When all the world becomes "the innovation lab," how do innovation competitors compete? As pointed out by Michael Raynor and Jill Panetta in Harvard Business Publishing's higher education newsletter, the new basis for innovation competition shifts from controlling the prior "limiting resource" of problem solvers to the new limiting resource of question-askers.4 In open innovation, in which resources well beyond any imaginable corporate lab are available to solve problems, solvers often respond to the innovation challenges because they perceive a commitment to manufacture, market, and make their invention available to the public. In the two parts of innovation—invention and realization—this new openness, and the ease with which it can be accessed, represents a leap forward for the "invention" part, with the commitment to "realization" being a form of currency to the inventor.

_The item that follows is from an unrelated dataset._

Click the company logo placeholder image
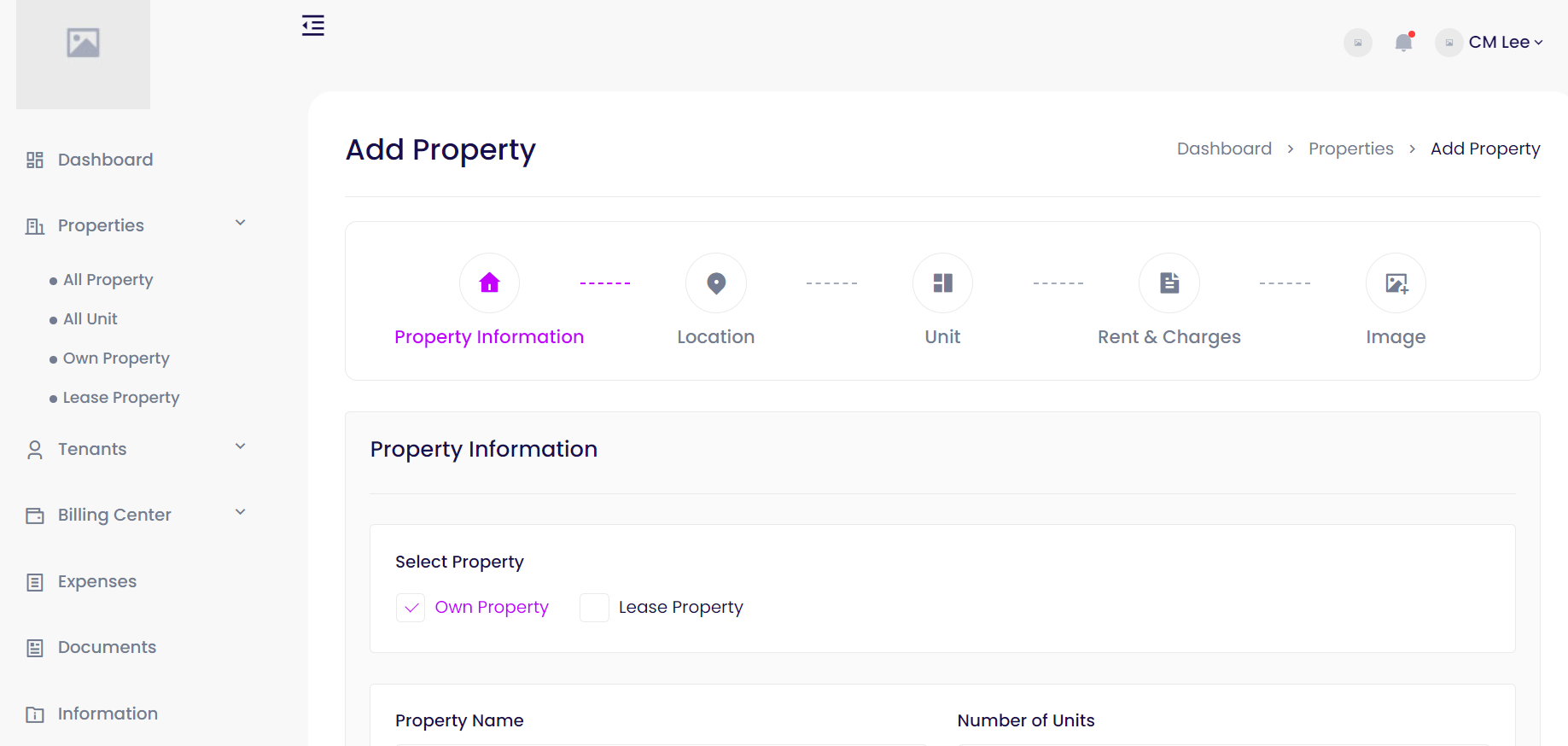 click(x=83, y=44)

Essentially, you pay people by selling what they invent. That is, the resources an idea seeker will use to distribute and commercialize an invention is beyond the scope of many would-be inventors who will engage with an expectation of some monetary return, but also with the prospect of being "paid" by having their invention marketed or even freely distributed and thus, the ability to make a difference.

This question-based competition also redefines the role for internal corporate staff, a topic addressed in much more detail in Chapter 3, "A New Innovation Framework."

In summary, innovation strategy is not an oxymoron. Failure by an organization to own that at the highest levels is a dereliction of duty.